これが大手生保会社の秘書だとしたら会社の恥だ。
電話では埒が明かないのでゆかりの方から出向くことにした。
上司に都合のいい報告をされてはたまらない。
衆目の中で談判する必要がある。
「おい、石原。
穏便に頼むぞ」
電話のやりとりを聞いていた山田が心配そうに言った。
本文 抜粋
年1回の海外旅行・ブランドもののコート・流行のレストラン廻りなどを諦めてのマンション購入。
選んだ物件は青山にある50米弱のマンション。
予算よりも1000万円ははみ出す。
自分の購入範囲を決めて、無理をしないようにという周りの助言や本の内容とはあきらかに違うこのマンション。

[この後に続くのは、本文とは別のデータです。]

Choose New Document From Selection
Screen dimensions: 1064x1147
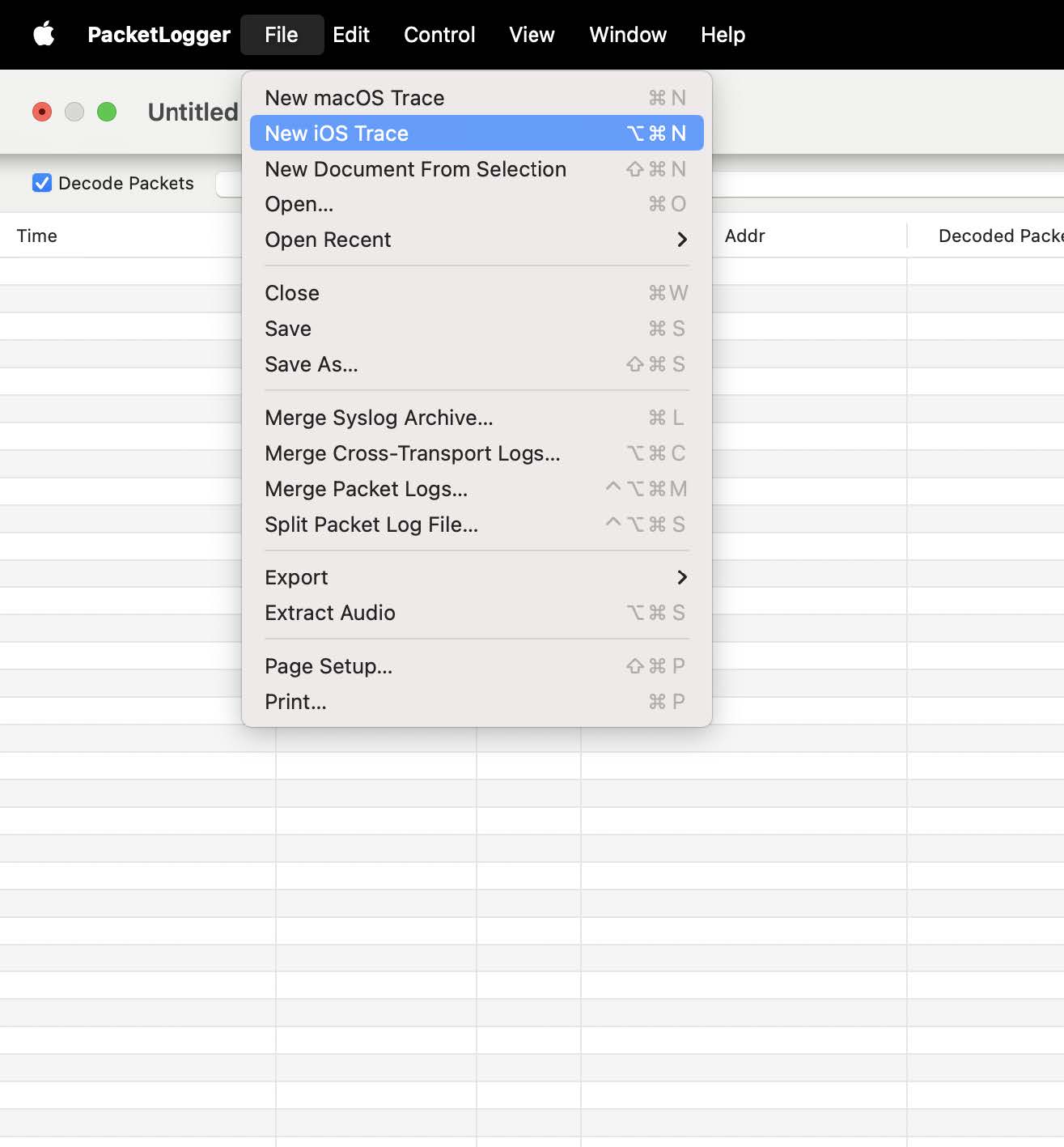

夜になると窓一面に見える東京の夜景や休日に外苑の散歩。
ゆかりはしっかりとこのマンションに恋してしまったのだ。
うー。
夜中に一人唸り声を上げ、部屋の中を行ったり来たりした。
どうしよう。
あのマンションを諦めたくない。
はっきりと恋してる。
欲しい。
欲しい。
でも、生活に余裕はなくなる。
デートに誘われることがあっても、着ていく服はGAPか無印良品だ。
うー。
何度も唸った。
どうして人生はままならないのか。
真面目に生きてきた自分に、好きなマンションに住むぐらいのご褒美はあってもいいじゃないか。
日本はどうなっている。
小泉のバカヤロー。
ソファを蹴飛ばす。
本文 抜粋
日和見に偏らず、自分の仕事のやり方を貫いてきたゆかりは、ふとしたことがきっかけで決めたマンション購入に
今まで、気づかない自分に出会っていく。
『言いたいことが言いにくい』
『会社を首になるのが怖い』
『転勤になったらどうしようという不安』
経営陣のインタビュー記事を掲載する為の集まりで、
次期役員候補の局長や部長が出席する。
自然と話は大きくなり、つまらない自慢話や手垢のついた教訓を聞かされる。
その中でも秘書たちの合いの手は凄い。
ケラケラ笑ったり、大袈裟に感心したり、神妙な面持ちで頷いたりする。
そんなインタビューの内容を、岩崎常務が手を入れると秘書の星野からゆかりに連絡が入る。
一人の人が書き直すのは、アンフェアーだ。
常務に言いたい!
でも、そのことで転勤にでもなったらどうしよう!!
ゆかりは、一旦は妥協するのだったが…。
憧れのマンション。
諦めようとしながらも心はしっかりとマンションを買うことに決めている。
ある日、マンションの下見に行ったとき、同じマンションの部屋を購入とする女性に出会う。
その女性とは、なんと秘書課の星野であった。
30歳を過ぎて、独身主義を貫いているのではない。
仕事もでき、周りからも一目置かれる女性たち。
そんな女性の微妙な心模様を描く 『ガール』。
“何時でも辞めてやる”と怖いもの知らずの生き方。
オシャレに生き、自分の生き方を貫く彼女たち。
そんな女性の描き方がとてつもなく上手い。
自尊心のある生き方、自分を信じて貫く。
すがすがしい思いが読後に残る。